De aquel mi viaje a San Miguel de Allende les hablé ayer, y de que a mí, citadino distante de ciertos rigores de Madre Natura, un sol como toro en brama me sancochó los sesos y me arrojó a la región de la fiebre y los delirios. Aquel mediodía mi anfitriona sanmiguelense: “El balneario no te bajó la fiebre, pero la doctora sí te va a aliviar”. Y allá vamos. “Es veterinaria”, me dijo. Yo, aquella corazonada…
La granja porcina. Mi razón, enrevesada. La doctora hablaba por teléfono. Larga distancia al DF. “De inmediato va para allá su pedido”. Colgó. Me observó. Enterada de mi dolencia dijo a mi anfitriona: “Déjemelo aquí, yo lo regreso a su destino”. Y quedé en manos de aquella hembra de ojos verdes y redondos. “Circe es mi nombre. Aquí espere”. Y desapareció. El ruido de la licuadora. Yo, la punzada en las sienes. Insolación.
– Beba.
Bebí el líquido verdiespeso con leve gusto a licor, con ácido sabor de raíces y jugos de alguna yerba levemente olorosa a laurel. Y fue entonces. ¿Qué tan prolongado sería aquel sueño en que me derrumbé? ¿Fue desmayo, sopor, delirio que me arrojó fuera de mi? ¿Cuánto tiempo me habré salido del tiempo, del mundo, de la vida? Y lo que son de embelecadores los líquidos verdiespesos: poco a poco fui saliendo de mi muerte fingida, y sentí mi cabeza a punto del estallido, y el latir de mis sienes, y el quejido que me brotó de un gañote anudado. Hasta lo más recóndito de una conciencia entumecida escuché a la nombrada Circe, leve acento extranjero:
– Ya es hora de entregar el pedido. A cargar el camión.
Unos brazos me alzaron por hombros y piernas; quedé en posición fetal. Bamboleos. A las sacudidas sentí en mi inconsciencia la dureza del piso en cuadriles y costillar y el tufo aquel entre agrio y nauseabundo. Escuché en derredor la barahúnda de ásperos sonidos. Con precaución entreabrí los ojos, y ahí el leve claror de una tarde que cede ante la oscuridad que se insinuaba en el recinto que me transportaba. ¿A dónde? Mi mente, lúcida, ya sin rastro de la insolación, pero…
¿Y ese rumoreo como de sonidos que parecían salir de gargantas ebrias con algo animal en sus inflexiones? En la penumbra de la hora miré en torno, ¡y el horror! Iba yo rodeado de cerdos de toda forma y tamaño: cuinos, capones, ñengos talachones de lomo cerdoso que parecían sostener un animado diálogo de gruñidos. ¿Pero sus voces no tenían tintes humanoides? ¿Y no me observaban algunos? ¿No parecían secretearse? ¡Y ya no era el efecto de la insolación! ¿Tendría razón la delirante parrafada “científica” que acababa de leer?

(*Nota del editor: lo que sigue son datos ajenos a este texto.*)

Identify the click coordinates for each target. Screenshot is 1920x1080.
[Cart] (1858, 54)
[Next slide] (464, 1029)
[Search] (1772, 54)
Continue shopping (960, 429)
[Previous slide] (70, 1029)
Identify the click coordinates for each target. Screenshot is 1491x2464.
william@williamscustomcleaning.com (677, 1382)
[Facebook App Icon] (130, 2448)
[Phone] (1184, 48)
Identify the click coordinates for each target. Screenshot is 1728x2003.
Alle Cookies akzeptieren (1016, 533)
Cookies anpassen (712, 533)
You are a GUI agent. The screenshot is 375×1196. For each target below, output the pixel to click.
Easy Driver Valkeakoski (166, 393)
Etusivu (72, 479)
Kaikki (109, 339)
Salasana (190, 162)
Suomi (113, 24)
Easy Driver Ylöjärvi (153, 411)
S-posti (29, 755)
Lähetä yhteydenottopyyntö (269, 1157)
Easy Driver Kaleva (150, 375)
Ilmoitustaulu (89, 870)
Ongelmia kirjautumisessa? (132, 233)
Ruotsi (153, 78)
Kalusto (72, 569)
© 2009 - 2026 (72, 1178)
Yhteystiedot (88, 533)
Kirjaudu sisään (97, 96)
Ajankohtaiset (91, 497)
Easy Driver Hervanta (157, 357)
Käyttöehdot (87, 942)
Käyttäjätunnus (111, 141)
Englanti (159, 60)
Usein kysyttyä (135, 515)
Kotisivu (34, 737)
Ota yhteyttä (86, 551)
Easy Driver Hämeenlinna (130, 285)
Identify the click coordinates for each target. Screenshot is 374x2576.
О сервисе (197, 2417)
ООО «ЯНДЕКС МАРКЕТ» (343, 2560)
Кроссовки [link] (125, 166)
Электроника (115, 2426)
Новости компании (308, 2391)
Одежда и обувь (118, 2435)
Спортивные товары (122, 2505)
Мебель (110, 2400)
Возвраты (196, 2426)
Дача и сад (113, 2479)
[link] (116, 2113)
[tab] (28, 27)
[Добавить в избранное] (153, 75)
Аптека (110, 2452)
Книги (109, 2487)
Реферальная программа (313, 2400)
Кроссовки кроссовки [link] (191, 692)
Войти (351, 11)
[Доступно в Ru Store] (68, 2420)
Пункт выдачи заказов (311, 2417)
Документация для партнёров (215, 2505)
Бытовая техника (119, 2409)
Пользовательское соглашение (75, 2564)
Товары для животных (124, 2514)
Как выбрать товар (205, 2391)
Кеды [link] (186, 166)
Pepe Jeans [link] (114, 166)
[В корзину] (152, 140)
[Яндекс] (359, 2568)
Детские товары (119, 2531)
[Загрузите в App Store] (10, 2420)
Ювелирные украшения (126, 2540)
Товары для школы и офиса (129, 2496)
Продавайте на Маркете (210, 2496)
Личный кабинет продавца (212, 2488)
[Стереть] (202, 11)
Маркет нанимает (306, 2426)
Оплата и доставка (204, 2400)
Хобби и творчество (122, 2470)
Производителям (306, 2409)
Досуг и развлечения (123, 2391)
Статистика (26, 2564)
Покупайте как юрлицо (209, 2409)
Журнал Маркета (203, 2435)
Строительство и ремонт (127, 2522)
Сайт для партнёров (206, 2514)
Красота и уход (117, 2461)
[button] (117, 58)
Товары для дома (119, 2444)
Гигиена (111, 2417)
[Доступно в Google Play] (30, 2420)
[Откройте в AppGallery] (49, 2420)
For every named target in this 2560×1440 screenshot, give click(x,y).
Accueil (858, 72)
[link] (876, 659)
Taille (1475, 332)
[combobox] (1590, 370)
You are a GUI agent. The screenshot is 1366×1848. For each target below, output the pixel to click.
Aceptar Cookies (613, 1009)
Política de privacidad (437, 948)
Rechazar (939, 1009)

“Con los avances de la ingeniería genética será factible reproducir gemelos idénticos o fecundar óvulos de otras especies con esperma humano. Será posible la cruza de humanos y animales”.
En la entraña del espanto me puse a atender el gruñir de los cerdos. Algunos seguían observándome, se secreteaban, sacudían las orejas. Sentí enloquecer ¡porque al modo del mítico Melampo entendía yo el lenguaje de los irracionales! ¡Y discutían acerca del destino que les aguardaba en la ciudad! Se me acercó una cerdita de pelaje blanco:
– ¿Y usted, compañero? ¿Va destinado al narco, al ejército, o a la policía?
– No, yo lo miro como que medio zacatón. Pa mí que a ese lo mandan pa candidato del PRI o del PAN.
Habló el ñengo talachón, espinazo de cerdas amarillentas:
– ¿Ese? ¿No ven que es capón? ¡Ese va pa candidato de los chuchos! ¡Es nuevo izquierdero, el muy poca madre!
¿Yo chucho? ¡Nooo!, y el gruñido me salió del cogollo del corazón.